§ **DATA FOR THIS EXERCISE**
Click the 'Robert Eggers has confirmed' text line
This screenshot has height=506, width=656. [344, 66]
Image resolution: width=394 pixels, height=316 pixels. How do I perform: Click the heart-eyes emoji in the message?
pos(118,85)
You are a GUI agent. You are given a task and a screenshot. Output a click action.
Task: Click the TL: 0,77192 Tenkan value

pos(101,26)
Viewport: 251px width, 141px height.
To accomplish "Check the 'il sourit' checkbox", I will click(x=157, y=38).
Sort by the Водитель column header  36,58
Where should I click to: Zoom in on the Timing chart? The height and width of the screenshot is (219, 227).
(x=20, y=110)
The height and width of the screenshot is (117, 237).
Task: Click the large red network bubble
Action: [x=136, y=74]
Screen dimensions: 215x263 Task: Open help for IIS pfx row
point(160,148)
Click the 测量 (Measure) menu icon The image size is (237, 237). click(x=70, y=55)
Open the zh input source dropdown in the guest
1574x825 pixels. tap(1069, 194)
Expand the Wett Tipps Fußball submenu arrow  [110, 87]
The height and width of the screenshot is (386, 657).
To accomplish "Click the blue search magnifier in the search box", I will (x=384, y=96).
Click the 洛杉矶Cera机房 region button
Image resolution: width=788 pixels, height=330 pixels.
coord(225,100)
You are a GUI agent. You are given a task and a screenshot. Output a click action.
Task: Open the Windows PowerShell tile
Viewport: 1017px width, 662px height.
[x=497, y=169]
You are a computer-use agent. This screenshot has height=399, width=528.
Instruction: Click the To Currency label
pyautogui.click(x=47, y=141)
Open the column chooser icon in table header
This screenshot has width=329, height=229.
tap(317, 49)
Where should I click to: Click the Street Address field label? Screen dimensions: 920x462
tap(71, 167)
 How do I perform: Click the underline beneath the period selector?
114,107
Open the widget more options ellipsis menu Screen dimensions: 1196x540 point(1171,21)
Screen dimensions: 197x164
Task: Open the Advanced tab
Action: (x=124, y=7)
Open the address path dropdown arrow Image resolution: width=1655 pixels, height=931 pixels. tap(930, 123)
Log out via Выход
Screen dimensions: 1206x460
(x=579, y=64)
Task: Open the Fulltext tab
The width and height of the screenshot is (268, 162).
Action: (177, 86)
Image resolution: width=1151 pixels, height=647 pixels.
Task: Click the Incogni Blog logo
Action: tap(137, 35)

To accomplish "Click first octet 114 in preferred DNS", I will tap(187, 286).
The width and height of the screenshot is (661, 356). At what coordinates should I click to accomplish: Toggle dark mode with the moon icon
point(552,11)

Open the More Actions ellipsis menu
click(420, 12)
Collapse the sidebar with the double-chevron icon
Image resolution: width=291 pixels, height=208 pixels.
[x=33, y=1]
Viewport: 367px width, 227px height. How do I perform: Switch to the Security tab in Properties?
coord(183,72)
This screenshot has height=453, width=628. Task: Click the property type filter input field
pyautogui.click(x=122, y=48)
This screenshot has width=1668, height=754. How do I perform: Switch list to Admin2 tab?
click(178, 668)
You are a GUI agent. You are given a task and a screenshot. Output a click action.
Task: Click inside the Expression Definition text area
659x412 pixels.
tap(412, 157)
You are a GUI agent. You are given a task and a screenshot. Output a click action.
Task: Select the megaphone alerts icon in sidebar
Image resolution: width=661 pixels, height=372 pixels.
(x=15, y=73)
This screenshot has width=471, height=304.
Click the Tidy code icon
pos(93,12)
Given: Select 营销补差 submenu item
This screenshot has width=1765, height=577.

§ **CHALLENGE**
Transcribe every line of the data above exactly as it appears, from the first line to the last.

§ **SOLUTION**
Click the 'Robert Eggers has confirmed' text line
This screenshot has height=506, width=656. [344, 66]
Image resolution: width=394 pixels, height=316 pixels. How do I perform: Click the heart-eyes emoji in the message?
pos(118,85)
You are a GUI agent. You are given a task and a screenshot. Output a click action.
Task: Click the TL: 0,77192 Tenkan value

pos(101,26)
Viewport: 251px width, 141px height.
To accomplish "Check the 'il sourit' checkbox", I will click(x=157, y=38).
Sort by the Водитель column header  36,58
Where should I click to: Zoom in on the Timing chart? The height and width of the screenshot is (219, 227).
(x=20, y=110)
The height and width of the screenshot is (117, 237).
Task: Click the large red network bubble
Action: [x=136, y=74]
Screen dimensions: 215x263 Task: Open help for IIS pfx row
point(160,148)
Click the 测量 (Measure) menu icon The image size is (237, 237). click(x=70, y=55)
Open the zh input source dropdown in the guest
1574x825 pixels. tap(1069, 194)
Expand the Wett Tipps Fußball submenu arrow  [110, 87]
The height and width of the screenshot is (386, 657).
To accomplish "Click the blue search magnifier in the search box", I will (x=384, y=96).
Click the 洛杉矶Cera机房 region button
Image resolution: width=788 pixels, height=330 pixels.
coord(225,100)
You are a GUI agent. You are given a task and a screenshot. Output a click action.
Task: Open the Windows PowerShell tile
Viewport: 1017px width, 662px height.
[x=497, y=169]
You are a computer-use agent. This screenshot has height=399, width=528.
Instruction: Click the To Currency label
pyautogui.click(x=47, y=141)
Open the column chooser icon in table header
This screenshot has width=329, height=229.
tap(317, 49)
Where should I click to: Click the Street Address field label? Screen dimensions: 920x462
tap(71, 167)
 How do I perform: Click the underline beneath the period selector?
114,107
Open the widget more options ellipsis menu Screen dimensions: 1196x540 point(1171,21)
Screen dimensions: 197x164
Task: Open the Advanced tab
Action: (x=124, y=7)
Open the address path dropdown arrow Image resolution: width=1655 pixels, height=931 pixels. tap(930, 123)
Log out via Выход
Screen dimensions: 1206x460
(x=579, y=64)
Task: Open the Fulltext tab
The width and height of the screenshot is (268, 162).
Action: (177, 86)
Image resolution: width=1151 pixels, height=647 pixels.
Task: Click the Incogni Blog logo
Action: tap(137, 35)

To accomplish "Click first octet 114 in preferred DNS", I will tap(187, 286).
The width and height of the screenshot is (661, 356). At what coordinates should I click to accomplish: Toggle dark mode with the moon icon
point(552,11)

Open the More Actions ellipsis menu
click(420, 12)
Collapse the sidebar with the double-chevron icon
Image resolution: width=291 pixels, height=208 pixels.
[x=33, y=1]
Viewport: 367px width, 227px height. How do I perform: Switch to the Security tab in Properties?
coord(183,72)
This screenshot has height=453, width=628. Task: Click the property type filter input field
pyautogui.click(x=122, y=48)
This screenshot has width=1668, height=754. How do I perform: Switch list to Admin2 tab?
click(178, 668)
You are a GUI agent. You are given a task and a screenshot. Output a click action.
Task: Click inside the Expression Definition text area
659x412 pixels.
tap(412, 157)
You are a GUI agent. You are given a task and a screenshot. Output a click action.
Task: Select the megaphone alerts icon in sidebar
Image resolution: width=661 pixels, height=372 pixels.
(x=15, y=73)
This screenshot has width=471, height=304.
Click the Tidy code icon
pos(93,12)
Given: Select 营销补差 submenu item
This screenshot has width=1765, height=577.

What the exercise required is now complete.